Il rito si ripete. Servono lavoratori ma non si trovano, la colpa è del reddito di cittadinanza che disincentiva il lavoro e genera poltronismo e così via… . Naturalmente le occasioni sono sempre le stesse: i momenti in cui per fattori stagionali (turismo, raccolte agricole…) la domanda di lavori miseri, spezzettati e brevi, ma con orari lunghi, cresce.

E così gli stessi che avevano chiesto lo sblocco dei licenziamenti come strumento indispensabile per rilanciare l’occupazione, visto l’ennesimo fallimento, ritornano al vecchio armamentario: abolire il reddito o limitarlo alle estreme povertà oppure, infine, se proprio non si riesce ad ottenere di più, ridurre il peso del fisco, quindi scaricare i costi ancora sullo Stato riducendo le risorse destinate alla previdenza. Domani, si sa, è un altro giorno.

Ma che tristezza questa classe imprenditoriale!
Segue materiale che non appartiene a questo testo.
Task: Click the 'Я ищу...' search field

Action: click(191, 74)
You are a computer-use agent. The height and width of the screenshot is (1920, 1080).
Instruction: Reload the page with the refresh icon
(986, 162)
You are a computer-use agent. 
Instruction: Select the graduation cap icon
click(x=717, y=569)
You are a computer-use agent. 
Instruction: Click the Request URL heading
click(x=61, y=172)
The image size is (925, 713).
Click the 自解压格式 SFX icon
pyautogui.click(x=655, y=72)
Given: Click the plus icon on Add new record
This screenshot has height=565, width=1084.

Siamo l’unico paese ad avere registrato, nel lungo periodo, addirittura una diminuzione del potere d’acquisto ed ancora insistono a ricorrere all’armamentario della rivincita: quando dopo la stagione
dei diritti del lavoro e sociali, i ricchi sono passati al contrattacco ed hanno vinto sui poveri.

Ma adesso potrebbe anche bastare, potrebbero godersi la vittoria e fermare questa orgia infinita di dominio e di potere.  Adesso ci sono addirittura lavoratori che si rifiutano, che lasciano il lavoro, che se ne vanno fuori, che, pensate un po’, vogliono loro scegliere il lavoro, le condizioni, e qualche volta anche l’imprenditore per cui lavorare. Insomma non c’è più morale contessa!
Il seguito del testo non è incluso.